Though asking for more money for defense “in the middle of a massive financial crisis is not the news most want to hear,” one analyst says most of the priorities in President Obama's $83.4 billion supplemental request “seem reassuring.”
Anthony Cordesman of the Center for Strategic and International Studies writes in a new paper on today's supplemental request that Obama had no choice but to submit a war-cost request because the “Bush administration had failed to draft a comprehensive defense budget.”
But Cordesman calls on Congress to closely review the request, particularly in the categories of equipment and force structure.
He questions the $11.6 billion requested to refurbish or replace equipment used in theater, arguing that “there still is no credible estimate of what the overall cost and procurement strategy will be to pay for the equipment lost or worn out in Iraq, and to ensure a suitable form of 'reset' for Afghanistan.”

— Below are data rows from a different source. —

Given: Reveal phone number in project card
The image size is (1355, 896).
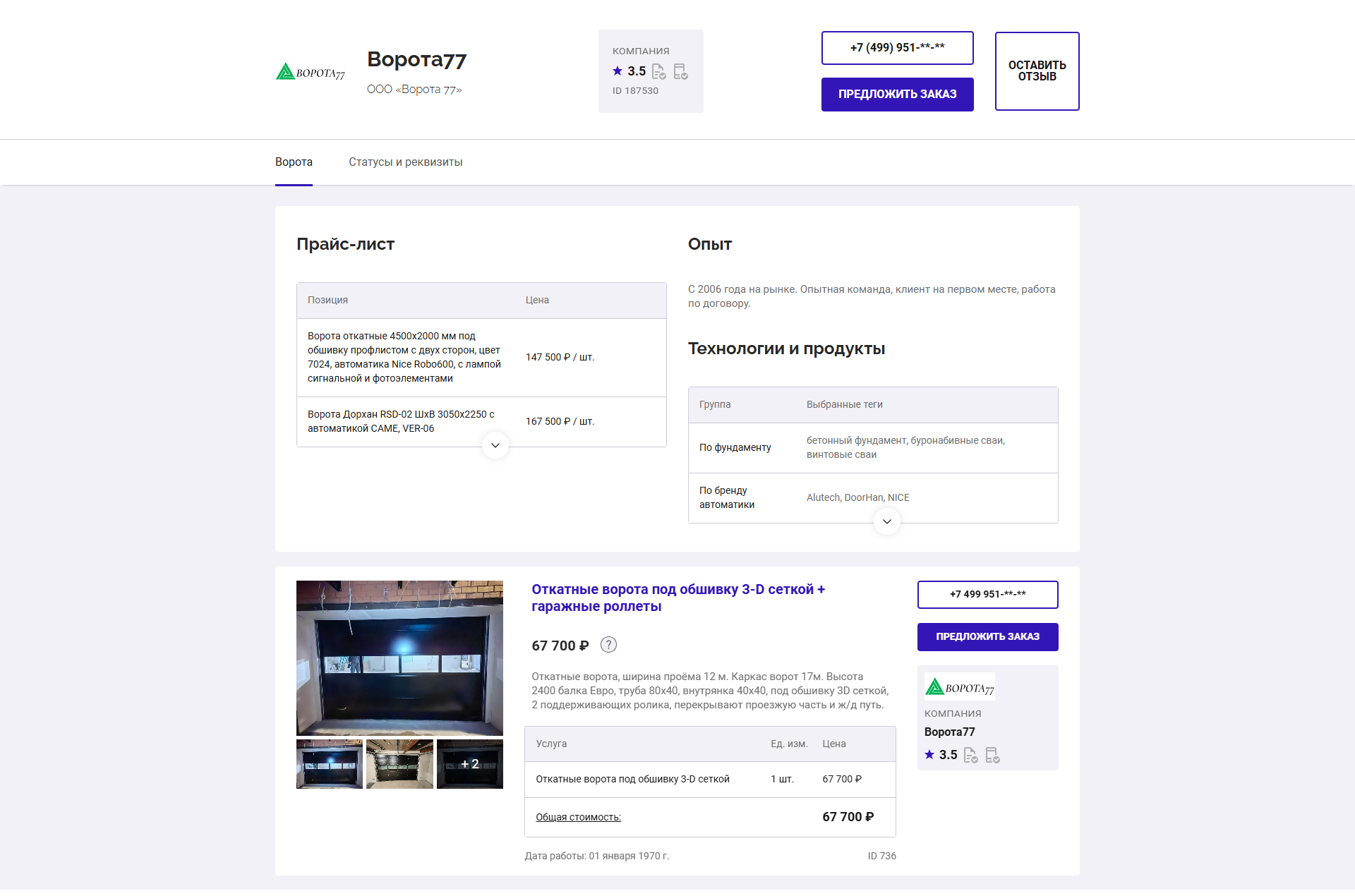Looking at the screenshot, I should tap(987, 595).
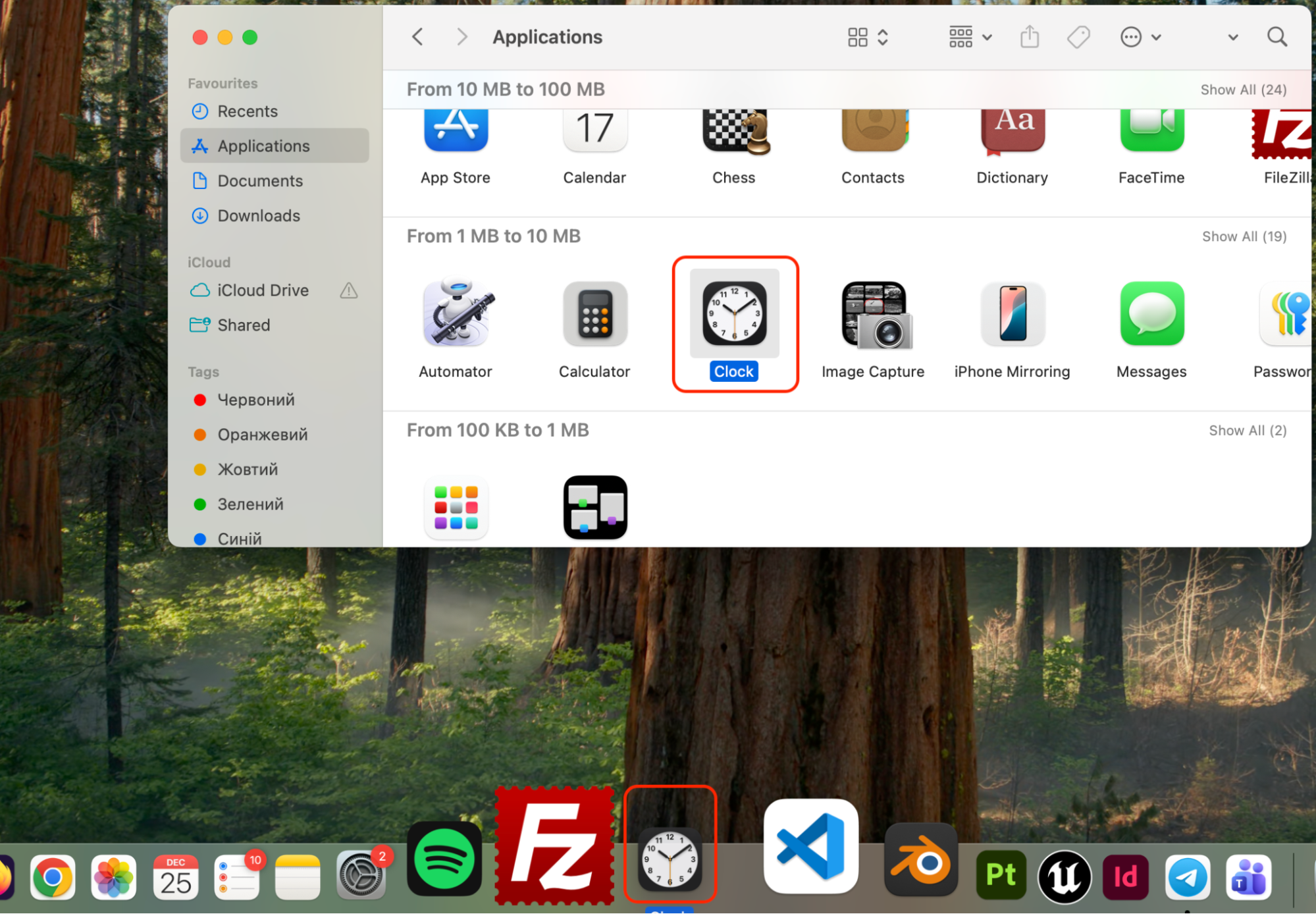The image size is (1316, 914).
Task: Open the Downloads folder in sidebar
Action: coord(258,215)
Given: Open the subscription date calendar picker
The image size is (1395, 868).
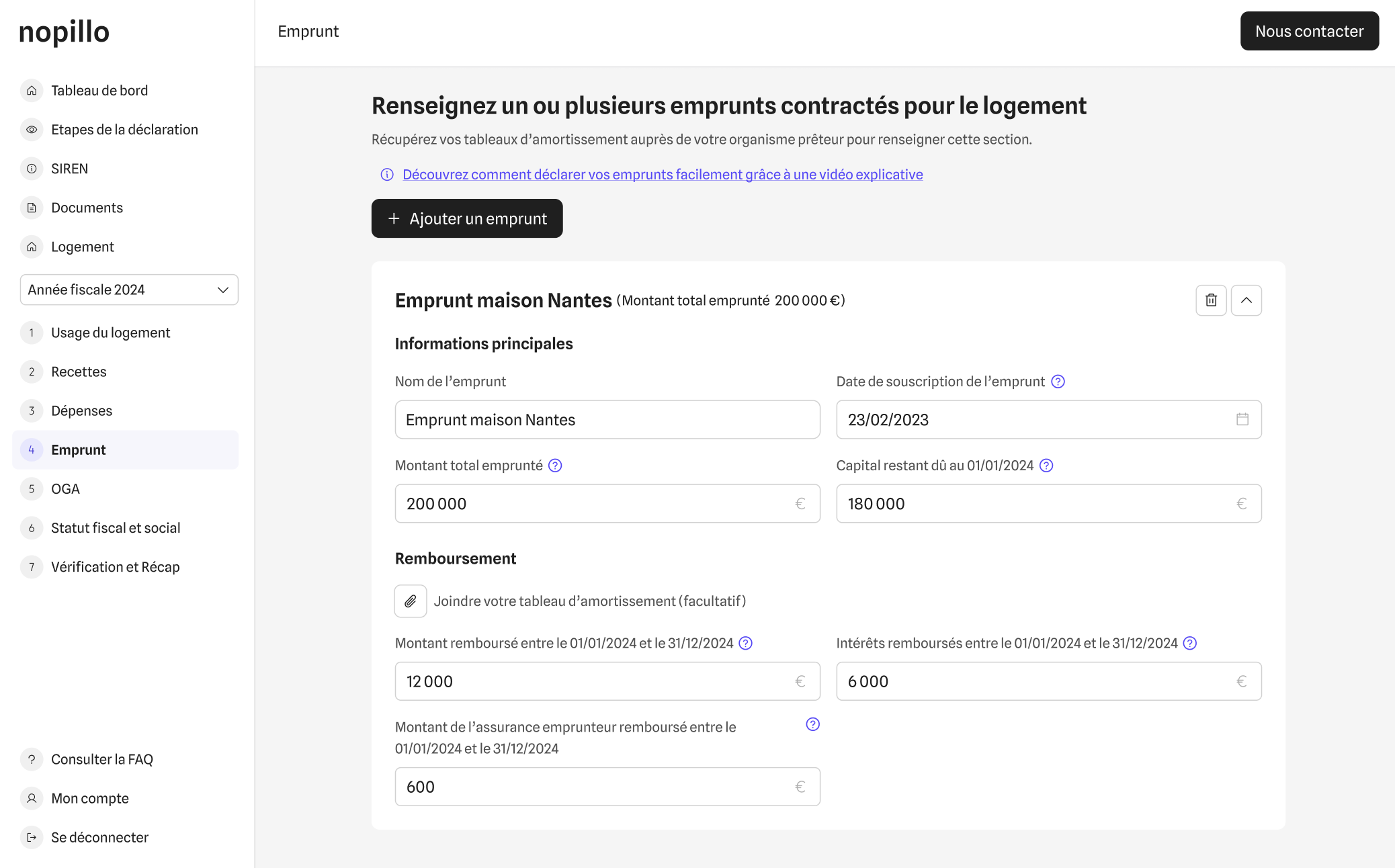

Additionally, he says there are concerns surrounding the $9.8 billion marked for force protection, calling for a “clear path to providing an effective mix of armored vehicles to meet both current and future needs.”
Cordesman concludes that “Congress should be prepared to spend and the President seems to have all of the right priorities.”
“But,” he adds, “these are areas where the Congress, the media, and think tanks should be ruthless in questioning the quality of planning and management, and demanding transparent accounting and measures of effectiveness.”